COA blasts hiring of priests as consultants


WHY were bishops and priests hired either as consultants or given honoraria at the Bulacan provincial capitol given the separation of the Church and State under the Philippine Constitution?

The same question troubled the Commission on Audit (COA) report on the province of Bulacan where it was found that members of the Church beefed up the ranks of government workers

“Bishops/priests of different congregations were also hired as consultant or granted monthly honoraria ranging from P9,000 to P22,500,” state auditors noted in their report.

Government accountants said that this move from the provincial capitol was “not in accordance” with the Philippine Charter, which provided for the separation of the Church and the state as “inviolable.”

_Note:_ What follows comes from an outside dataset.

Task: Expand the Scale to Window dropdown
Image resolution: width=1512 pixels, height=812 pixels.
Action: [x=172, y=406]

Although the names of the prelates were withheld, as well as the number allegedly hired and the year of hiring, the Commission nonetheless said that this had defeated the purpose of public treasury.

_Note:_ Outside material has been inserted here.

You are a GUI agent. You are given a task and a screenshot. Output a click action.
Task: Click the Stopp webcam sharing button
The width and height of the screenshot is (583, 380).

“Payment for this nature is also contrary to the fundamental principle that local funds and monies shall be spent solely for public purposes,” the report added.

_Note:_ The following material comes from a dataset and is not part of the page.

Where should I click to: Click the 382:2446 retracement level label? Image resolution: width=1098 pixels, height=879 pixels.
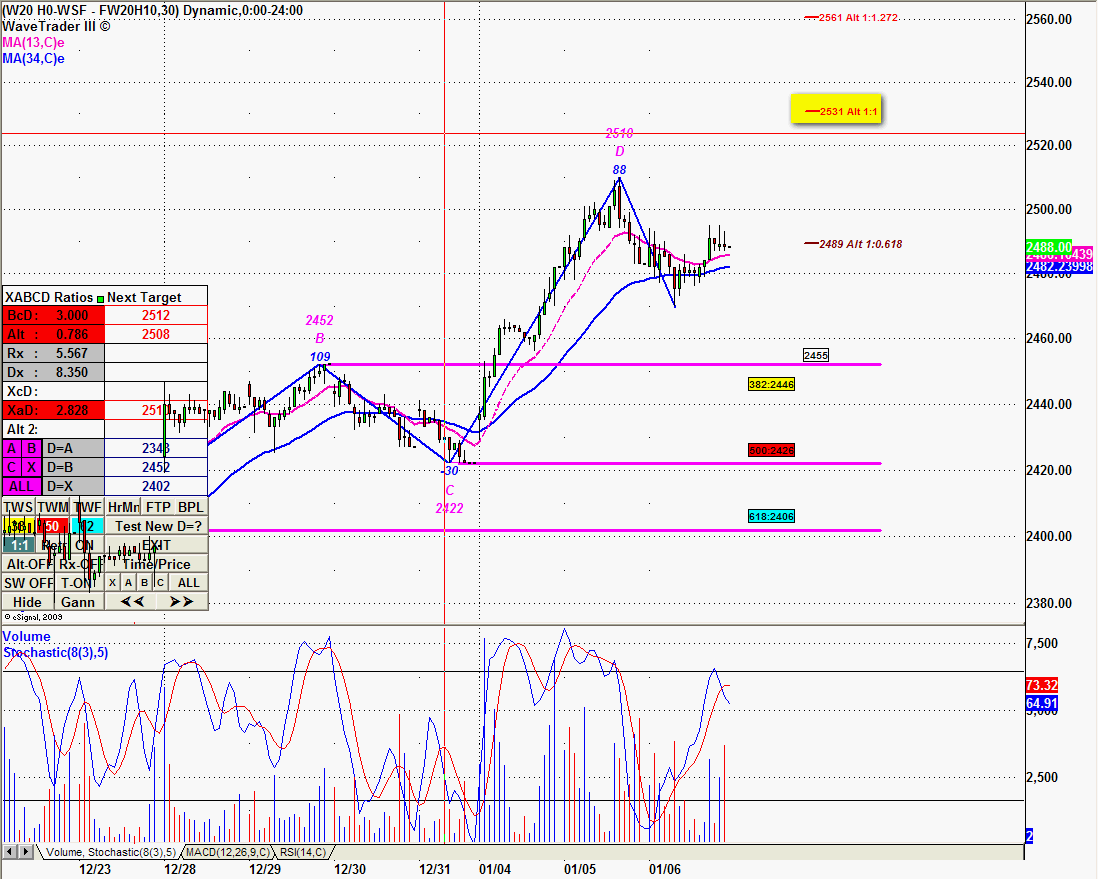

This audit observation is only a part of a bigger red flag from the COA where they found that the total number of employees under the category of casuals, job orders, contractual and consultants “significantly increased.”

According to COA, the hiring reflected a 79-percent increase from 900 in 2009 to 1,608 in 2012, “causing the level of personal services expenditures to leap by 226 percent from P73.79 million to P196.33 million for the same period.”

Audit disclosed that Bulacan has 72 consultants under its service assigned at the governor’s and vice governor’s offices.

“We [Auditors] noted though that these consultants, whose monthly compensation ranged from P10,000 to P35,000, were hired not in accordance with the general principles in the procurement of consulting services,” the audit team reported.

COA added that interviews with these consultants showed that they were hired and appointed based on “trust and confidence.”

Six consultants, whose names are withheld in the report, are either high school graduates or college undergraduates. They rendered consultancy services on office matters, external affairs, infrastructure or special projects operations.

“Given their credentials, we believe they do not possess the educational qualification and work experience required by their work assignments,” the report read.

The Commission reiterated that consultants must be hired on the basis of their “appropriate education, training and relevant experience.”

“Their services may be engaged by any procuring entity for government projects or related activities . . . that would require a level of expertise or attention,” the Commission said.

COA recommended the provincial capitol to assess the necessity of the services of its casual, job order, contractual and consultant employees to avoid unnecessary expenditure of government funds.

They also asked Bulacan officials to evaluate if the responsibilities of the existing consultants duplicate those of the regular and casual employees and to limit the hiring of consultants to urgent and critical work only.

The officials said in a reply that they will limit the hiring of non-organic personnel in 2013 to save funds and implement important programs of the province.